You haven't seen bad officiating until you have seen the refs in the Central Hockey League...phew....

JamesI
01-07-2003, 11:35 PM
The officiating can be horid, but not really any worse than the NBA or the MLB strikezone.

Skip
01-07-2003, 11:46 PM
I have an acquaintance/ex-student who is also an ex-NFL part-time ref. His comments about the 'profession' are quite interesting. Positive in general, but open about the reality of the part-time-ness of the job and what that means in terms of approach to it.

Max Power
01-08-2003, 06:01 AM
I'm sure that, if you set the starting salary around $60,000 a year, there would still be tons of qualified people just dying to become a FT ref.
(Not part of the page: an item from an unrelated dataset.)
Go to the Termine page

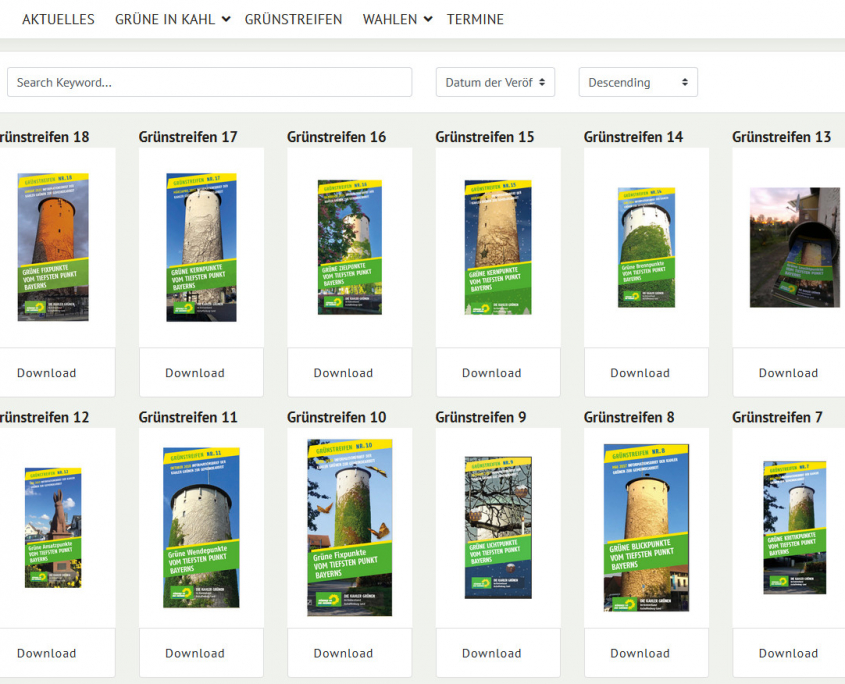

And, as baseball has shown, "official" unions are no where near the threat of player unions.

gyb13
01-08-2003, 01:57 PM
http://espn.go.com/nfl/playoffs02/s/2003/0107/1488896.html

Tagliabue announces officiating changes, effective immediately.
*On calls in dispute, all officials on the field will be part of a conference on the field. On Sunday, after the final play of the Giants-49ers game, only those officials directly involved in the play were part of the on-field conference.

*The NFL is changing what each official is looking for on field-goal attempts.

pwdennis
01-08-2003, 11:22 PM
Originally posted by pwdennis
NFL officiating is a disgrace. How a league with the big-time TV revenues of the NFL thinks it can get by with part time officials is beyond me. Only the WWE has worse officials

The above is what I posted on 12/14/02 - nothing that has occurred since has changed my opinion. While I was rooting for the NY Giants to get wiped out, they did not deserve to lose in this manner

TimmyB
01-14-2003, 05:08 PM
This, from Dr. Z at CNNSI:
Crossed signals -- Nothing special about NFL's 'all-star' crews (http://sportsillustrated.cnn.com/inside_game/dr_z/news/2003/01/13/drz_insider/)

This explains a lot about playoff officiating.

pwdennis
01-14-2003, 07:44 PM
It occurs to me that if the NFL does not want to go with fully professional officiating crews that they could at least have full time referees and head linesmen. THat might be enough to afford substantial improvement

rcartman28
01-15-2003, 08:39 AM
Originally posted by TimmyB
This, from Dr. Z at CNNSI:
Crossed signals -- Nothing special about NFL's 'all-star' crews (http://sportsillustrated.cnn.com/inside_game/dr_z/news/2003/01/13/drz_insider/)

This explains a lot about playoff officiating.

I saw that yesterday, too. Kind of sad that you can potentially have your 11th rated back judge doing such a critical game. They definitely should cut back on the number of post-season refs and just have them do more than one game to keep them sharp.

pathogan
01-15-2003, 12:54 PM
...seems they don't like being scapegoated by the NFl
http://nytimes.com/2003/01/15/sports/football/15NFLL.html

qtlaw
01-15-2003, 03:06 PM
I can see how the officials are more attractive as part-timers. They make pretty good money outside of the NFL, therefore, they are less likely to be influenced/swayed/ by "outside" factors, fixers, bettors.

Full-timers, at $60,000 per year, would be reasonably susceptible to these outside influences. Plus, what is a ref crew going to do for a full week? What about the remaining 32 weeks of the year?

The answer lies with keeping crews intact and having the best team/crew assigned to the best games.